I think there is a problem in my "dependency graph". As an example, here is the index ikiwiki generated for my site (note that the site changed since this index was generated).

Some HUGE dependencies appear, clearly non optimal, like

depends = A| B | A | C | A | D | A | E | A | F | A | G | ....

or

depends= A | B | C | D | A | B | C | D | A | B | C | D | ....

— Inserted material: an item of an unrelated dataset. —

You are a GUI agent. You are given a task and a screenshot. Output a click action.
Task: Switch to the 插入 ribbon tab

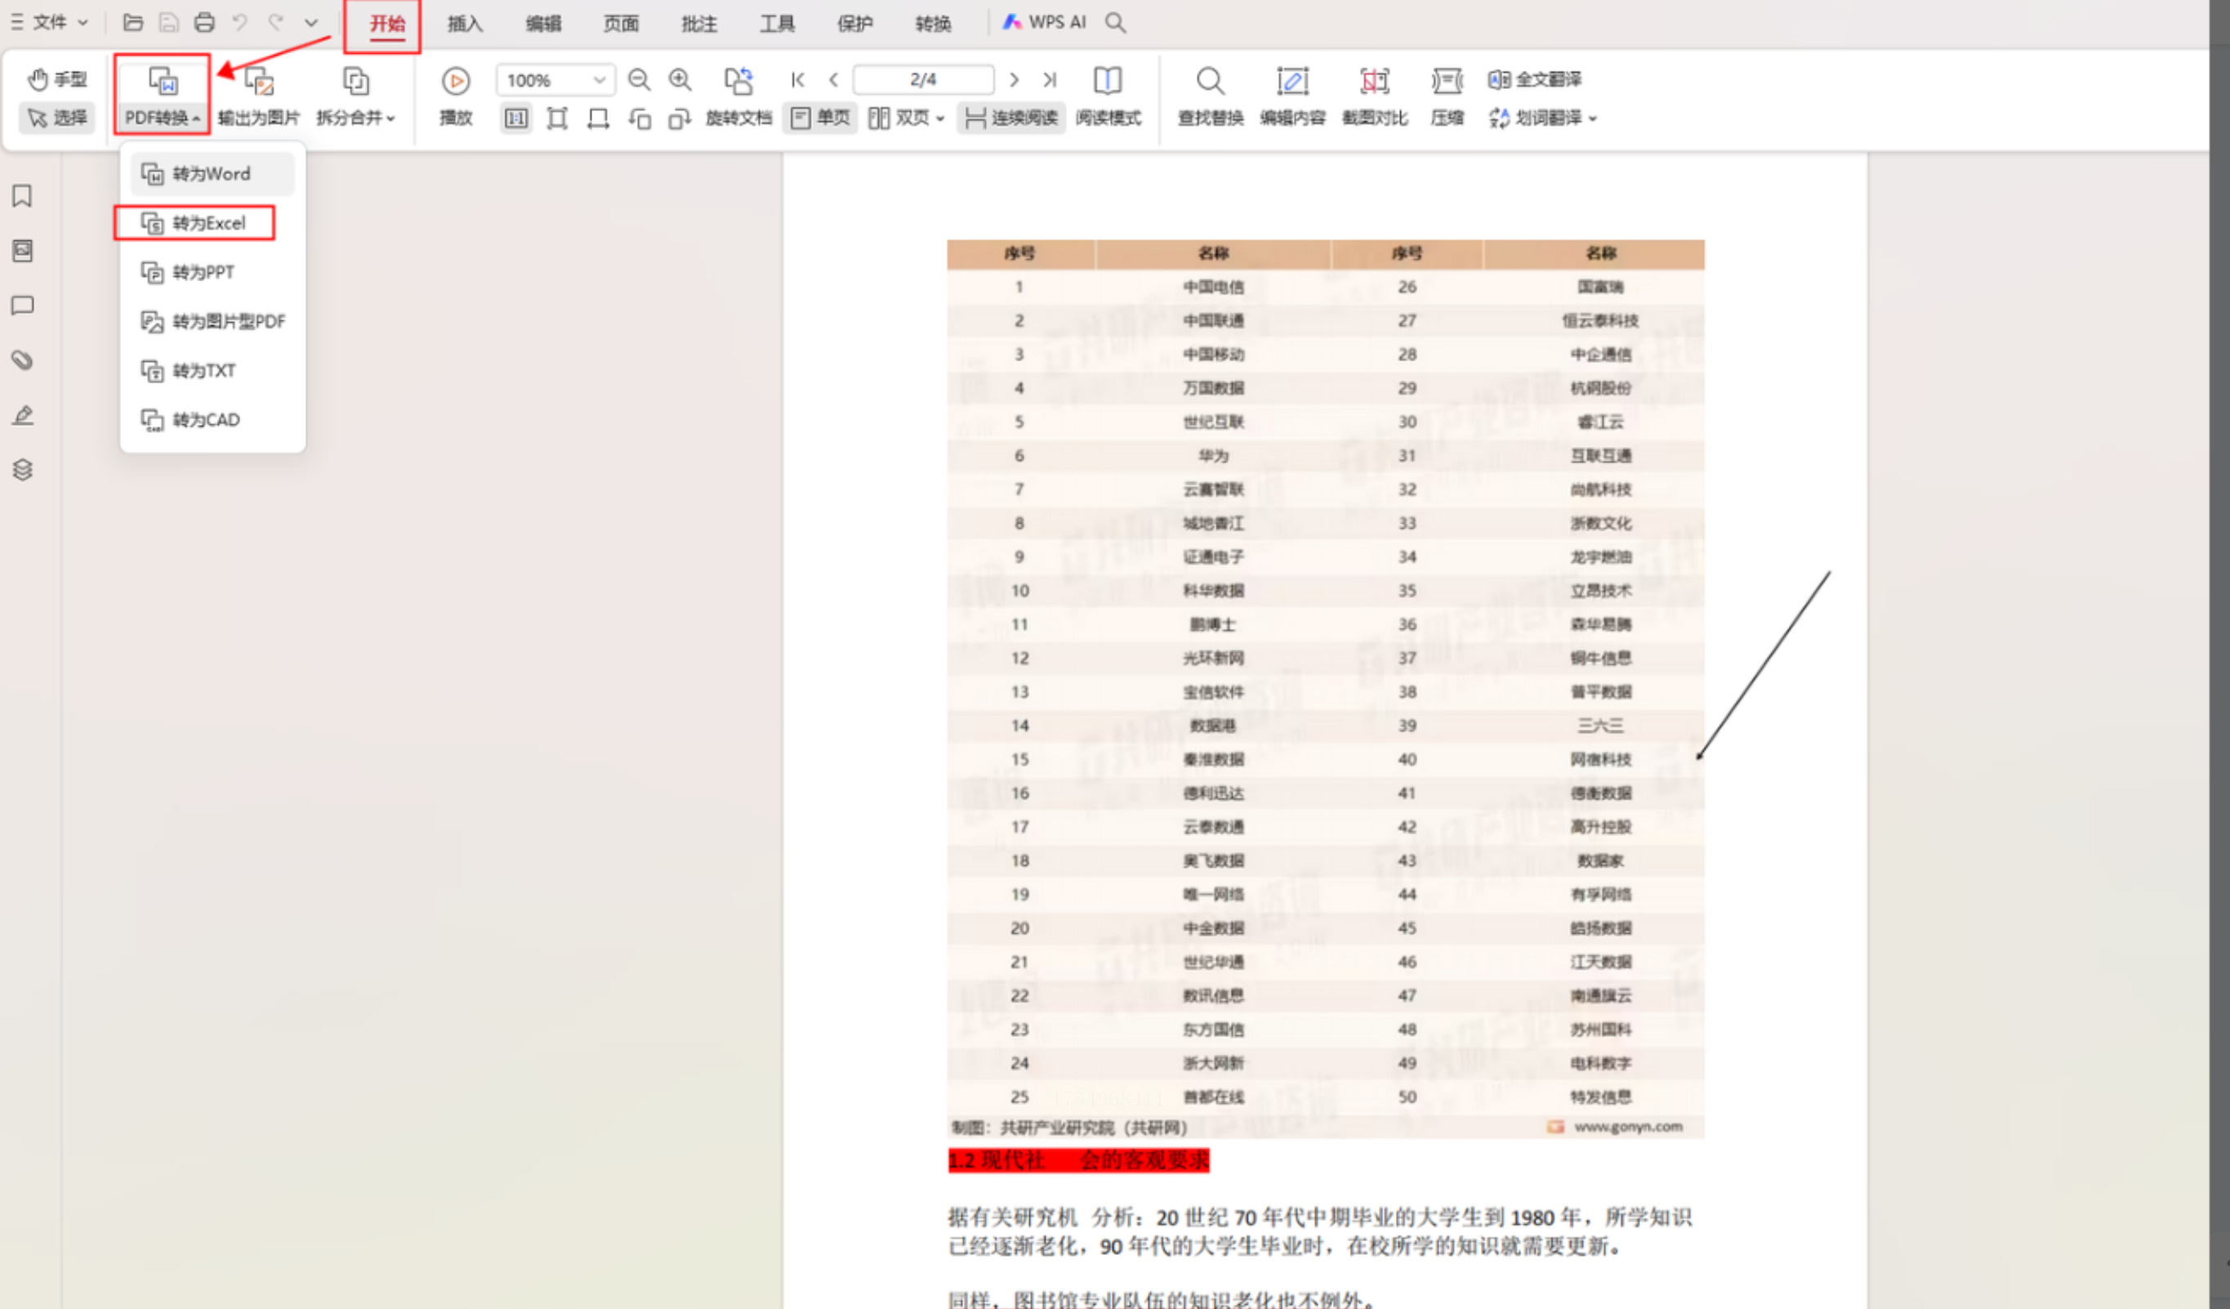click(465, 23)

Couldn't isolate the cause, but some sources for this problem may be:

  • related to the img module
  • easily observable in my sire because one of my pages includes 80 resized images

Other special things in my templates and site:

  • a sidebar with [[!include pages="notes/*" template=foo]] while notes.mdwn has a [[!include pages="notes/*"]] and uses the sidebar; removed it, doesn't change
  • a template (biblio.tmpl) calling the "img" plugin with a template parameter as the image filename; removed it, doesn't change
  • some strange games with tags whose page calls a "map" directive to show other tags shile tags are also used in tagclouds (in the sidebar and in the main pages)
  • ...

I observed these problems (same kind, I didn't check in details) on

  • ikiwiki 2.00gpa1 + v5.8.4 + Debian 3.1
  • ikiwiki 2.3 + v5.8.8 + Ubuntu 7.04

I can think about reducung the size of my wiki source and making it available online for analysis.

-- NicolasLimare

As long as these dependencies don't grow over time (ie, when a page is edited and nothing changed that should add a dependency), I wouldn't worry about them. There are many things that can cause non-optimal dependencies to be recorded. For one thing, if you inline something, ikiwiki creates a dependency like:

(PageSpec) or (file1 or file2 or file3 ...)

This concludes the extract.